* TASK TO COMPLETE: From the line holding "Image resolution: width=223" through the line holding "The image size is (983, 1060)." below, write out every line exactly; include both of those lines and drop the pictures.

* EXERCISE DATA:
*** Begin section ***
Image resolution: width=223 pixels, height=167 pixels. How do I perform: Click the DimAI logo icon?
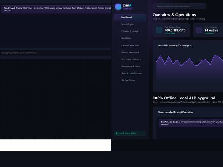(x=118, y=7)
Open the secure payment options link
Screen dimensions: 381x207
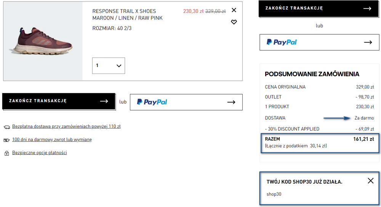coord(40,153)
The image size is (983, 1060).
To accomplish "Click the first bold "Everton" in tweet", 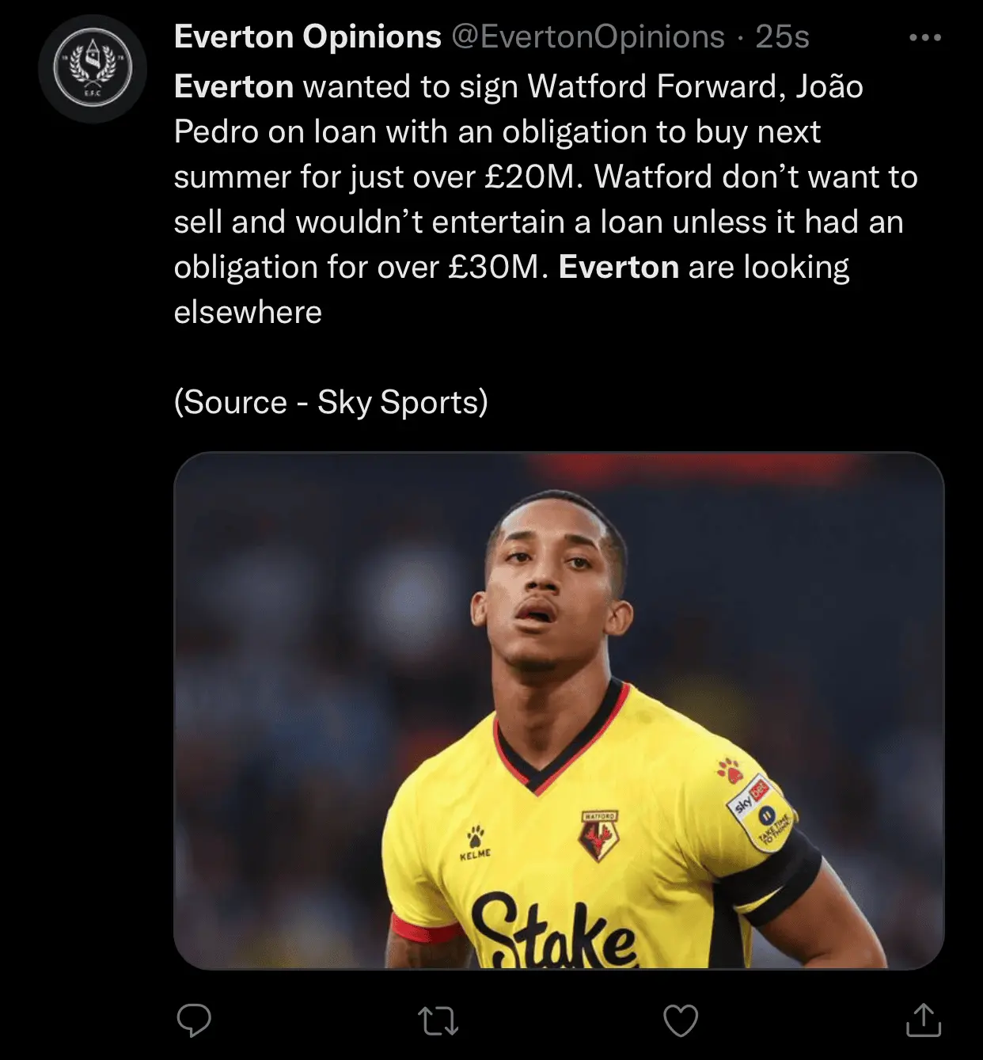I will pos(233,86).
*** End section ***
*** Begin section ***
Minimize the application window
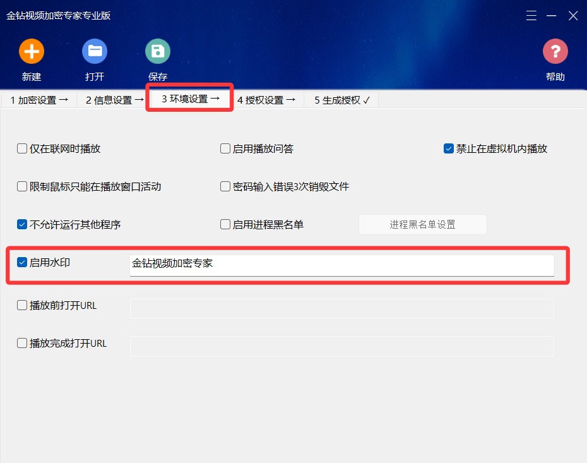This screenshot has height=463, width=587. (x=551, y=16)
*** End section ***
*** Begin section ***
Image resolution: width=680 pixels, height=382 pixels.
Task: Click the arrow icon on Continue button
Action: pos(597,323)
*** End section ***
* OUTPUT:
Image resolution: width=223 pixels, height=167 pixels. How do I perform: Click the DimAI logo icon?
(x=118, y=7)
Open the secure payment options link
Screen dimensions: 381x207
coord(40,153)
The image size is (983, 1060).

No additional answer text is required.